Extracted information Start Marker
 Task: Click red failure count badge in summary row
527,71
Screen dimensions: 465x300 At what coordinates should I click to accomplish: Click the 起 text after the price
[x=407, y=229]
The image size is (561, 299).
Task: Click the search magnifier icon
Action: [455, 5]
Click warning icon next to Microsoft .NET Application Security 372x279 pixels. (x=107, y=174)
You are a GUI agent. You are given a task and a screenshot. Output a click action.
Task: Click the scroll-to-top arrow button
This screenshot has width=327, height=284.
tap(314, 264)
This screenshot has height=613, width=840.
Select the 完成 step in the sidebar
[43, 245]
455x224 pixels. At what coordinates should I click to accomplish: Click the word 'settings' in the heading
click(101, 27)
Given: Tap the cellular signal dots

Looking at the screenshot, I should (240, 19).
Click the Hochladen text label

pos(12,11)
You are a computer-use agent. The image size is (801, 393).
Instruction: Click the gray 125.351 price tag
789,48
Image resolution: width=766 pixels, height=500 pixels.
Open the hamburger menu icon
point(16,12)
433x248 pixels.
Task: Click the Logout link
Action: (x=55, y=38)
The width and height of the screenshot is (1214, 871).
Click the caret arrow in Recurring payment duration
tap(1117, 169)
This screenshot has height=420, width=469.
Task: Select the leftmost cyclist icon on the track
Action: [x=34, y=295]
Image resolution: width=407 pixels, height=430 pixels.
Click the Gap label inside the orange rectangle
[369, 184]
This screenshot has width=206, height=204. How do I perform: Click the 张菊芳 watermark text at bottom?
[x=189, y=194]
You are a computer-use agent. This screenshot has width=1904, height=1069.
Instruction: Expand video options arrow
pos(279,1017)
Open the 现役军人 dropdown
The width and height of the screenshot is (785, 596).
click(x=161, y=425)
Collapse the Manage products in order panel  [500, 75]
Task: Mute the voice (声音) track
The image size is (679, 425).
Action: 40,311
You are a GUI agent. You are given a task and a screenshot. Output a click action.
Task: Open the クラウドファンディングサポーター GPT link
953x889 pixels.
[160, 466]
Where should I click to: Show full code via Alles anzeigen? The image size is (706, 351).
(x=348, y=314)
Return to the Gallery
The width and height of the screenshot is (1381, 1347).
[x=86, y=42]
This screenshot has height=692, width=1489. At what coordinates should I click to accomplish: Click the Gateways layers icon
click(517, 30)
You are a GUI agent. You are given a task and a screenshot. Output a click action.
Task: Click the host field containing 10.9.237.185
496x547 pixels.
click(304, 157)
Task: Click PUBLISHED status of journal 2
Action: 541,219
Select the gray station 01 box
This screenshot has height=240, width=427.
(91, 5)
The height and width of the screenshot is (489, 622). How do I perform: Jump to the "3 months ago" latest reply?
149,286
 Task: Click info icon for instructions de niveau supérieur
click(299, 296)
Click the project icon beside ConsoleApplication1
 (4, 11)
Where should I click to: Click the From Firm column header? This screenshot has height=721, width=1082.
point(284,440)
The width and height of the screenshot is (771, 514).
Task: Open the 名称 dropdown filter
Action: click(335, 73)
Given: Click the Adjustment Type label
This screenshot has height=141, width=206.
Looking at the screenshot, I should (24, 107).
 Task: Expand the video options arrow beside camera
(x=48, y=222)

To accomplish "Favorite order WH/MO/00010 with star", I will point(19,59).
Extracted information End Marker
The data must be given again in full. Keep every line identical.

 Task: Click red failure count badge in summary row
527,71
Screen dimensions: 465x300 At what coordinates should I click to accomplish: Click the 起 text after the price
[x=407, y=229]
The image size is (561, 299).
Task: Click the search magnifier icon
Action: [455, 5]
Click warning icon next to Microsoft .NET Application Security 372x279 pixels. (x=107, y=174)
You are a GUI agent. You are given a task and a screenshot. Output a click action.
Task: Click the scroll-to-top arrow button
This screenshot has width=327, height=284.
tap(314, 264)
This screenshot has height=613, width=840.
Select the 完成 step in the sidebar
[43, 245]
455x224 pixels. At what coordinates should I click to accomplish: Click the word 'settings' in the heading
click(101, 27)
Given: Tap the cellular signal dots

Looking at the screenshot, I should (240, 19).
Click the Hochladen text label

pos(12,11)
You are a computer-use agent. The image size is (801, 393).
Instruction: Click the gray 125.351 price tag
789,48
Image resolution: width=766 pixels, height=500 pixels.
Open the hamburger menu icon
point(16,12)
433x248 pixels.
Task: Click the Logout link
Action: (x=55, y=38)
The width and height of the screenshot is (1214, 871).
Click the caret arrow in Recurring payment duration
tap(1117, 169)
This screenshot has height=420, width=469.
Task: Select the leftmost cyclist icon on the track
Action: [x=34, y=295]
Image resolution: width=407 pixels, height=430 pixels.
Click the Gap label inside the orange rectangle
[369, 184]
This screenshot has width=206, height=204. How do I perform: Click the 张菊芳 watermark text at bottom?
[x=189, y=194]
You are a computer-use agent. This screenshot has width=1904, height=1069.
Instruction: Expand video options arrow
pos(279,1017)
Open the 现役军人 dropdown
The width and height of the screenshot is (785, 596).
click(x=161, y=425)
Collapse the Manage products in order panel  [500, 75]
Task: Mute the voice (声音) track
The image size is (679, 425).
Action: 40,311
You are a GUI agent. You are given a task and a screenshot. Output a click action.
Task: Open the クラウドファンディングサポーター GPT link
953x889 pixels.
[160, 466]
Where should I click to: Show full code via Alles anzeigen? The image size is (706, 351).
(x=348, y=314)
Return to the Gallery
The width and height of the screenshot is (1381, 1347).
[x=86, y=42]
This screenshot has height=692, width=1489. At what coordinates should I click to accomplish: Click the Gateways layers icon
click(517, 30)
You are a GUI agent. You are given a task and a screenshot. Output a click action.
Task: Click the host field containing 10.9.237.185
496x547 pixels.
click(304, 157)
Task: Click PUBLISHED status of journal 2
Action: 541,219
Select the gray station 01 box
This screenshot has height=240, width=427.
(91, 5)
The height and width of the screenshot is (489, 622). How do I perform: Jump to the "3 months ago" latest reply?
149,286
 Task: Click info icon for instructions de niveau supérieur
click(299, 296)
Click the project icon beside ConsoleApplication1
 (4, 11)
Where should I click to: Click the From Firm column header? This screenshot has height=721, width=1082.
point(284,440)
The width and height of the screenshot is (771, 514).
Task: Open the 名称 dropdown filter
Action: click(335, 73)
Given: Click the Adjustment Type label
This screenshot has height=141, width=206.
Looking at the screenshot, I should (24, 107).
 Task: Expand the video options arrow beside camera
(x=48, y=222)

To accomplish "Favorite order WH/MO/00010 with star", I will point(19,59).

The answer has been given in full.